Is there any benefit to fasting an animal prior to radiographing in order to see the GI tract better?

Yes, fasting the animal and taking it outside will ensure that the stomach and colon are empty. The stomach can cause a mass effect in the cranial abdomen when it is full. Radiopaque material in the colon can also obscure portions of the abdomen. An empty GI tract as well as urinary bladder makes for a much better study.

How can I identify the different parts of the diaphragm on a radiograph?

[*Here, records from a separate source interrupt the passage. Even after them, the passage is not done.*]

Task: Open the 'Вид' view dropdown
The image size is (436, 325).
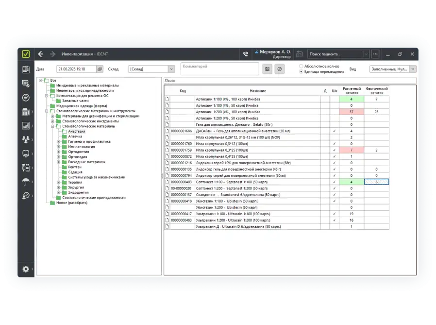Action: [x=413, y=69]
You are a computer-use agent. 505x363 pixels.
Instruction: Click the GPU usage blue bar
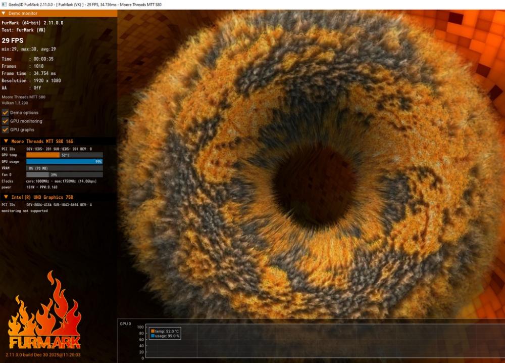click(x=64, y=162)
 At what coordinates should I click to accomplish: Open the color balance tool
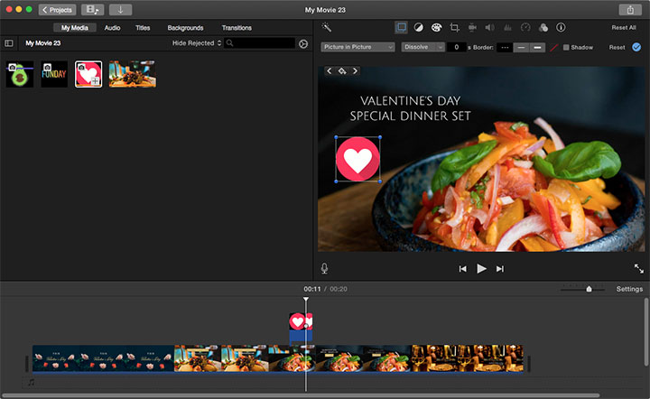tap(418, 28)
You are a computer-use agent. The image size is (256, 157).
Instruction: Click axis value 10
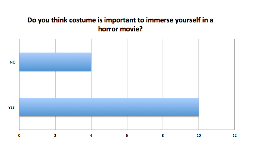[199, 136]
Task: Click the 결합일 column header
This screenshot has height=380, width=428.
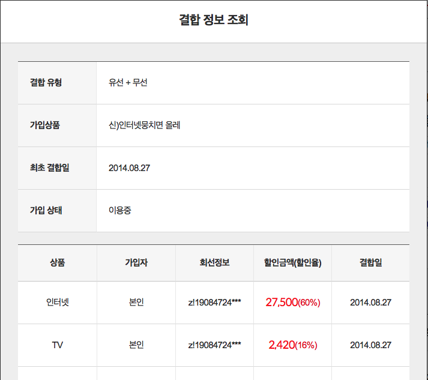Action: click(x=370, y=263)
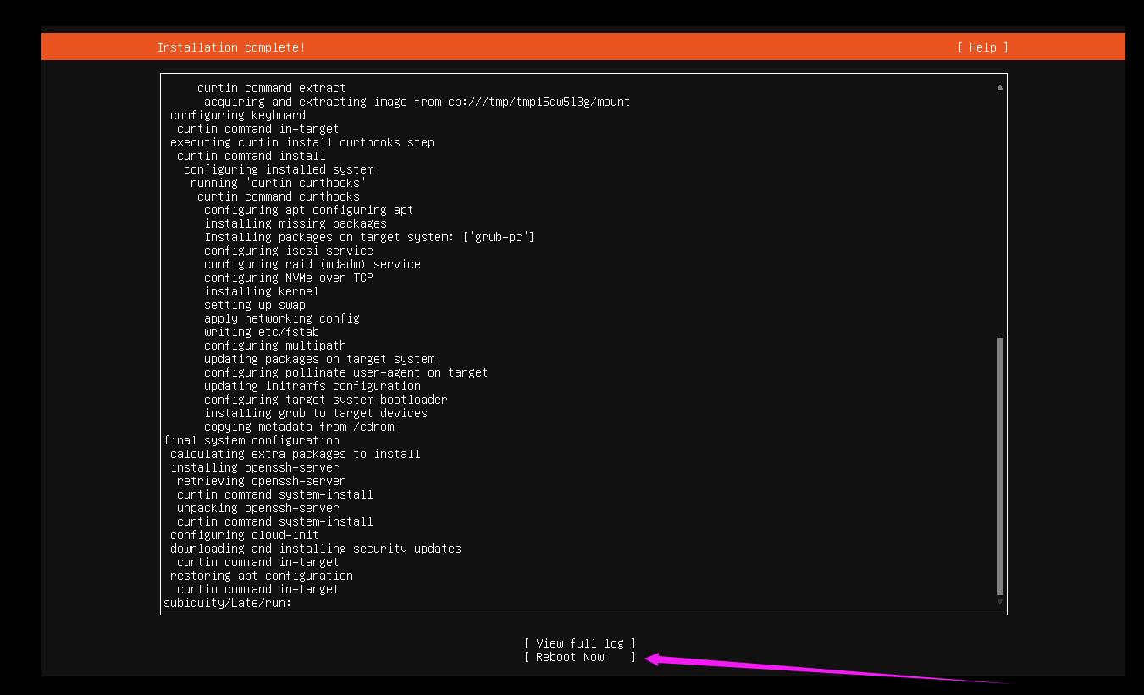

Generally, when the animal is in lateral recumbency, the weight of the abdominal organs push on the dependent crus. If the animal is in left lateral, that would be the left crus. So you will usually see the left crus projected in front of the right in left lateral recumbency. The opposite is true for right lateral recumbency. But there is a lot of variation in diaphragm conformation between animals, and where you center the x-ray beam, so you won’t see these changes every time. Just remember the fundus sits under the left crus, and the caudal vena cava enters the right crus for landmarks.

The cupula is sometimes visible on a lateral radiograph, but is seen better on the v/d as the most cranial part of the diaphragm centered on midline. The two crura can look like “Mickey Mouse” ears.